- [INSTRUCTIONS TO FOLLOW]: Reproduce each of the following lines verbatim, in the order given.

Entries on target coordinates
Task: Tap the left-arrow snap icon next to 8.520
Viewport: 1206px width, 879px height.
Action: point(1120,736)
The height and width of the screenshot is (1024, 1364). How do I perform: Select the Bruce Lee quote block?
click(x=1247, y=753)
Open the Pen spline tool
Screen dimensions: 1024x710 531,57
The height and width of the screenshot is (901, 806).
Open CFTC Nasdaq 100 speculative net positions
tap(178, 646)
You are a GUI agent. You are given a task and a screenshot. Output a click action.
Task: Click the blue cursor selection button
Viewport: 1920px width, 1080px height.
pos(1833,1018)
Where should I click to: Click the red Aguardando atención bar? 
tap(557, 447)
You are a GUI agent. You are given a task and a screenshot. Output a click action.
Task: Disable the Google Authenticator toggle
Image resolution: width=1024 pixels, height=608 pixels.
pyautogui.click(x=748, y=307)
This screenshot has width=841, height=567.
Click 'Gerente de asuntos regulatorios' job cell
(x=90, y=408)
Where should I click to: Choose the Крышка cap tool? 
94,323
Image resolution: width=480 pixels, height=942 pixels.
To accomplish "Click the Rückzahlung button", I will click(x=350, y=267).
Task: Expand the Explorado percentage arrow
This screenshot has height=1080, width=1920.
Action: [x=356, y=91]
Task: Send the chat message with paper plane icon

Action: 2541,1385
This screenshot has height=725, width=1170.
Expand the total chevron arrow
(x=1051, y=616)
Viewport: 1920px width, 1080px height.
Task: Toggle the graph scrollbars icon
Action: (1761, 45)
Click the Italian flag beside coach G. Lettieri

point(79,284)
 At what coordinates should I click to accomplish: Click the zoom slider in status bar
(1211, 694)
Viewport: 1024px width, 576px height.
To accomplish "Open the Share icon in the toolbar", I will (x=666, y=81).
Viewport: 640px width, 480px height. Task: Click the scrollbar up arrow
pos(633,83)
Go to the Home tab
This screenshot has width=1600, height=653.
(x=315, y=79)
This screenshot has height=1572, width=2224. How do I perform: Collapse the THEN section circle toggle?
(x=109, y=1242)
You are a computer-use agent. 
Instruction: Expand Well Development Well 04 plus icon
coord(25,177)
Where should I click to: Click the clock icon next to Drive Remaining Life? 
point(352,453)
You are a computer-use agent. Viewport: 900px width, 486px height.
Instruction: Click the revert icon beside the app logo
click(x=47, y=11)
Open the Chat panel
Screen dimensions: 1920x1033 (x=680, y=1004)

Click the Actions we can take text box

- [WRITTEN RESPONSE]:
Task: Tap the left-arrow snap icon next to 8.520
Viewport: 1206px width, 879px height.
Action: point(1120,736)
The height and width of the screenshot is (1024, 1364). How do I perform: Select the Bruce Lee quote block?
click(x=1247, y=753)
Open the Pen spline tool
Screen dimensions: 1024x710 531,57
The height and width of the screenshot is (901, 806).
Open CFTC Nasdaq 100 speculative net positions
tap(178, 646)
You are a GUI agent. You are given a task and a screenshot. Output a click action.
Task: Click the blue cursor selection button
Viewport: 1920px width, 1080px height.
pos(1833,1018)
Where should I click to: Click the red Aguardando atención bar? 
tap(557, 447)
You are a GUI agent. You are given a task and a screenshot. Output a click action.
Task: Disable the Google Authenticator toggle
Image resolution: width=1024 pixels, height=608 pixels.
pyautogui.click(x=748, y=307)
This screenshot has width=841, height=567.
Click 'Gerente de asuntos regulatorios' job cell
(x=90, y=408)
Where should I click to: Choose the Крышка cap tool? 
94,323
Image resolution: width=480 pixels, height=942 pixels.
To accomplish "Click the Rückzahlung button", I will click(x=350, y=267).
Task: Expand the Explorado percentage arrow
This screenshot has height=1080, width=1920.
Action: [x=356, y=91]
Task: Send the chat message with paper plane icon

Action: 2541,1385
This screenshot has height=725, width=1170.
Expand the total chevron arrow
(x=1051, y=616)
Viewport: 1920px width, 1080px height.
Task: Toggle the graph scrollbars icon
Action: (1761, 45)
Click the Italian flag beside coach G. Lettieri

point(79,284)
 At what coordinates should I click to accomplish: Click the zoom slider in status bar
(1211, 694)
Viewport: 1024px width, 576px height.
To accomplish "Open the Share icon in the toolbar", I will (x=666, y=81).
Viewport: 640px width, 480px height. Task: Click the scrollbar up arrow
pos(633,83)
Go to the Home tab
This screenshot has width=1600, height=653.
(x=315, y=79)
This screenshot has height=1572, width=2224. How do I perform: Collapse the THEN section circle toggle?
(x=109, y=1242)
You are a computer-use agent. 
Instruction: Expand Well Development Well 04 plus icon
coord(25,177)
Where should I click to: Click the clock icon next to Drive Remaining Life? 
point(352,453)
You are a computer-use agent. Viewport: 900px width, 486px height.
Instruction: Click the revert icon beside the app logo
click(x=47, y=11)
Open the Chat panel
Screen dimensions: 1920x1033 (x=680, y=1004)

Click the Actions we can take text box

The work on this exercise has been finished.